По ходу изложения рассказчик оказывается перед двумя дверями в каменной стене, напоминающей высокую гору. Одна из них ведет наверх к "золотистому солнцу", другая тянет в "непросветимую тьму". Этот символ восходит еще к пифагорейским Janua Coeli и Janua Inferni, Вратам Неба и Преисподней, через которые проходят переселяющиеся души. Неправильный выбор отдает рассказчика в руки Смерти (детально и прочувствованно выписанной). Внимая наставлениям невидимого Водителя и Помощника, он, скрепя сердце и не с первой попытки, подставляет под ее косу свою голову. Ради спасения бессмертной души он идет на сознательное разрушение временной личности ("уродства", как определяет ее в "Видениях" Господь), сформированной греховными страстями. По приговору Суда, заседающего на стульях "высоко в полнебесьи" и невольно вызывающего ассоциации с "советским судом, самым гуманным судом в мире", рассказчик низводится в "студенец истления".
Новые мытарства, сквозь которые проносится рассказчик, столь же необычны, сколь и ужасающе знакомы каждому, кому довелось пожить в стране воинствующего атеизма, "где так вольно дышит человек". Жестокая и печальная одновременно ирония Создателя предельно доходчива. "Им же образом согрешаете, темъ же и мучими будете в будущем". И вот рассказчик вдоволь насыщает свою тягу к новомодной литературе, поедая типографскую бумагу и отдельно выпивая чернила. Наблюдает несчастных кинозрителей, перекатывающихся в адском трубопроводе. Попадает в "газовую камеру", где чуть не задыхается от табачного дыма, который выпускают две его родные дочери. Поедает любимое лакомство советского народа колбасу, которая оказывается кишками с утрамбованным дерьмом. Описывает полный круг, подвешенный за язык на колесе клеветников. Кормит своей плотью "несекомых" и странных червей-шурупов, которыми кишит шатер, напоминающий консервную банку. До умопомрачения накручивает звуковые дорожки на виниловых грампластинках под руководством председателя рыбкопа Милина. Он зрит неисчислимые толпы людей, задыхающихся во взвихренном пепле, тонущих в черном, как смола, всемирном потопе, заклеванных "быстролетными птицами" и плененных зверо-машинами (в последних безошибочно узнается железная саранча Апокалипсиса).

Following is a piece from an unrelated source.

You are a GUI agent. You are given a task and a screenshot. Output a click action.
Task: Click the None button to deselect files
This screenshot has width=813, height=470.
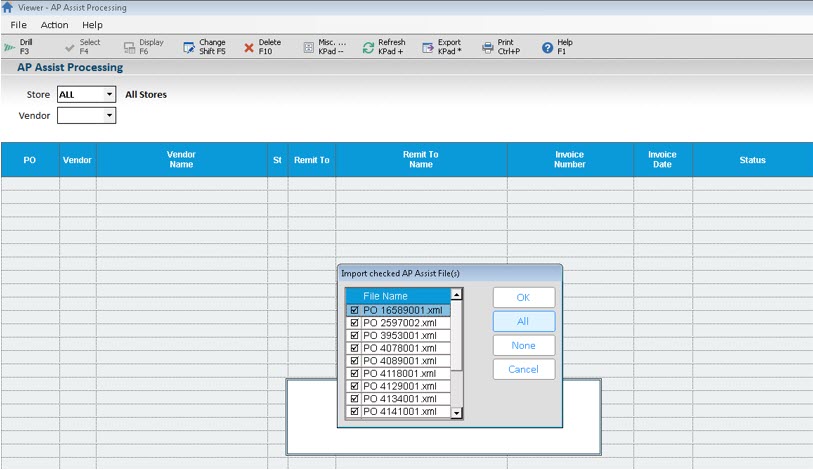tap(523, 345)
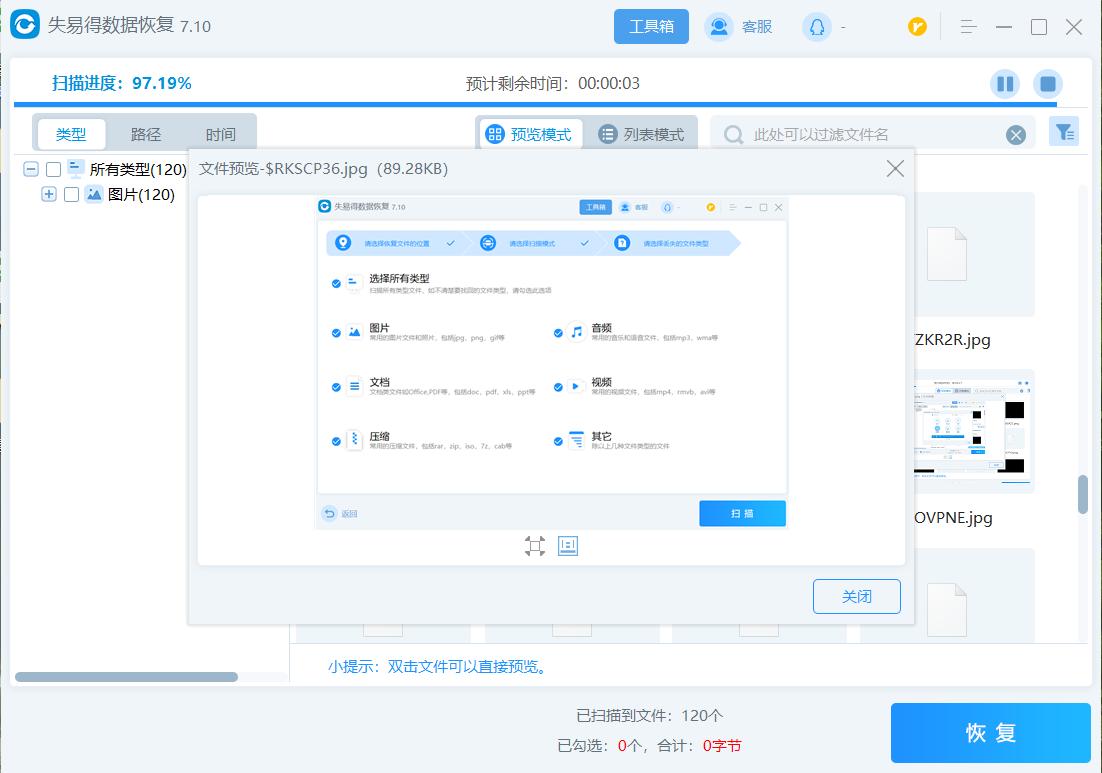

Холод, бескрайняя ледяная гладь и вечная мерзлота, где рассказчик принимает вторую смерть, - вершина экзистенциального кошмара, в которую, сам того не понимая, погружен советский обыватель и которая раскрывается в полном объеме перед духовным взором христианина Последнего времени. Кстати, Степан Носов описывает и сам процесс появления у себя духовного зрения, "третьего глаза" эзотериков. Правда, этот дар совершенно не радует его. Обнаружив несколько скрытых феноменов, он спешит "укрыться одьялом, как бы не видеть чего еще худшего".
Планида тем не менее гонит рассказчика всеми без исключения тропами, проторенными Страной Советов для грядущих поколений, и в итоге выводит его в открытый космос. "Да, слышу я: давненько кто-то ходит в Млечном Пути втихомолку. И кто бы это, думается, моглъ быть? А оказывается вот кто ходитъ - искатель светилъ Млечнаго Пути, и довольно знаемый! Ну, как же вы туда попали и зачем?" - слегка насмешливо интересуется Судья. И этот вопрос, видимо, следует отнести не к одному лишь рассказчику. Печально и с улыбкой обращается Господь в его лице ко всему человечеству, куда-то очертя голову стремящемуся и куда-то уже, несомненно, прилетевшему┘ Разговорные обращения Господа Бога, внимаемые Носовым, разительно отличаются от мрачно-надутого пафоса партийных бонз того времени. Они лишь грозили, Он же действительно может покарать. Они прельщали; Он разрушает наваждение и ведет к спасению вечному.